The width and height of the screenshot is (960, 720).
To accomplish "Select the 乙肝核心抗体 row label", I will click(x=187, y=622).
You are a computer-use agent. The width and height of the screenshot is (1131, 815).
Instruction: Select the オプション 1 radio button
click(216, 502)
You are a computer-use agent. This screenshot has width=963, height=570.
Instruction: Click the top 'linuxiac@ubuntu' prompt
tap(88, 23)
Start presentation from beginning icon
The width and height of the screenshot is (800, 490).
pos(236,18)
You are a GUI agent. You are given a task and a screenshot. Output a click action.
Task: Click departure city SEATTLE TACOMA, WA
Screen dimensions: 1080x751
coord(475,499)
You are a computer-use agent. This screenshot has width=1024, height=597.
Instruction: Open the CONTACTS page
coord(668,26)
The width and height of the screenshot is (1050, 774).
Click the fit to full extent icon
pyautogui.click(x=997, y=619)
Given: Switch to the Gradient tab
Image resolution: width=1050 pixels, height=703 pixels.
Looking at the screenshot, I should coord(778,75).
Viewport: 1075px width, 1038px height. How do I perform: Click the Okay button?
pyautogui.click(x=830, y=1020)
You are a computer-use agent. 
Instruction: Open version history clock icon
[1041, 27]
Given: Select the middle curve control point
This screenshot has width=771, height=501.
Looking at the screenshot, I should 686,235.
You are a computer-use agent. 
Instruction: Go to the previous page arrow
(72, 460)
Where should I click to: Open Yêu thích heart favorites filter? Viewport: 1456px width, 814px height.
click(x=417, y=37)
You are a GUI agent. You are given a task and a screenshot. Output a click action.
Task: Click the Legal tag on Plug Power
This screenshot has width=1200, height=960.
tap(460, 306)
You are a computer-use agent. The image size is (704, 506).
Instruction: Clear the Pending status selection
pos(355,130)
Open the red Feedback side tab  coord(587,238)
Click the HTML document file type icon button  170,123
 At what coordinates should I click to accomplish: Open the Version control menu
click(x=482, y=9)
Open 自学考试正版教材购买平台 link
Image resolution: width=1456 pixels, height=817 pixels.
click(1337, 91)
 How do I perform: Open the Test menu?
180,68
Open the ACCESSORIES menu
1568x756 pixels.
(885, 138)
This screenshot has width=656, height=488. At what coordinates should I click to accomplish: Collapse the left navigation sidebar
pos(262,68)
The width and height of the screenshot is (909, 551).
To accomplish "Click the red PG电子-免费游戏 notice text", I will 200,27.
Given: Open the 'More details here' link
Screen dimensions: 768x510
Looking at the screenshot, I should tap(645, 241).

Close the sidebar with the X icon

● Task: Every line of the material above is to be copied exactly.

● Solution to this problem:
The width and height of the screenshot is (960, 720).
To accomplish "Select the 乙肝核心抗体 row label", I will click(x=187, y=622).
You are a computer-use agent. The width and height of the screenshot is (1131, 815).
Instruction: Select the オプション 1 radio button
click(216, 502)
You are a computer-use agent. This screenshot has width=963, height=570.
Instruction: Click the top 'linuxiac@ubuntu' prompt
tap(88, 23)
Start presentation from beginning icon
The width and height of the screenshot is (800, 490).
pos(236,18)
You are a GUI agent. You are given a task and a screenshot. Output a click action.
Task: Click departure city SEATTLE TACOMA, WA
Screen dimensions: 1080x751
coord(475,499)
You are a computer-use agent. This screenshot has width=1024, height=597.
Instruction: Open the CONTACTS page
coord(668,26)
The width and height of the screenshot is (1050, 774).
Click the fit to full extent icon
pyautogui.click(x=997, y=619)
Given: Switch to the Gradient tab
Image resolution: width=1050 pixels, height=703 pixels.
Looking at the screenshot, I should coord(778,75).
Viewport: 1075px width, 1038px height. How do I perform: Click the Okay button?
pyautogui.click(x=830, y=1020)
You are a computer-use agent. 
Instruction: Open version history clock icon
[1041, 27]
Given: Select the middle curve control point
This screenshot has width=771, height=501.
Looking at the screenshot, I should 686,235.
You are a computer-use agent. 
Instruction: Go to the previous page arrow
(72, 460)
Where should I click to: Open Yêu thích heart favorites filter? Viewport: 1456px width, 814px height.
click(x=417, y=37)
You are a GUI agent. You are given a task and a screenshot. Output a click action.
Task: Click the Legal tag on Plug Power
This screenshot has width=1200, height=960.
tap(460, 306)
You are a computer-use agent. The image size is (704, 506).
Instruction: Clear the Pending status selection
pos(355,130)
Open the red Feedback side tab  coord(587,238)
Click the HTML document file type icon button  170,123
 At what coordinates should I click to accomplish: Open the Version control menu
click(x=482, y=9)
Open 自学考试正版教材购买平台 link
Image resolution: width=1456 pixels, height=817 pixels.
click(1337, 91)
 How do I perform: Open the Test menu?
180,68
Open the ACCESSORIES menu
1568x756 pixels.
(885, 138)
This screenshot has width=656, height=488. At what coordinates should I click to accomplish: Collapse the left navigation sidebar
pos(262,68)
The width and height of the screenshot is (909, 551).
To accomplish "Click the red PG电子-免费游戏 notice text", I will 200,27.
Given: Open the 'More details here' link
Screen dimensions: 768x510
Looking at the screenshot, I should tap(645, 241).

Close the sidebar with the X icon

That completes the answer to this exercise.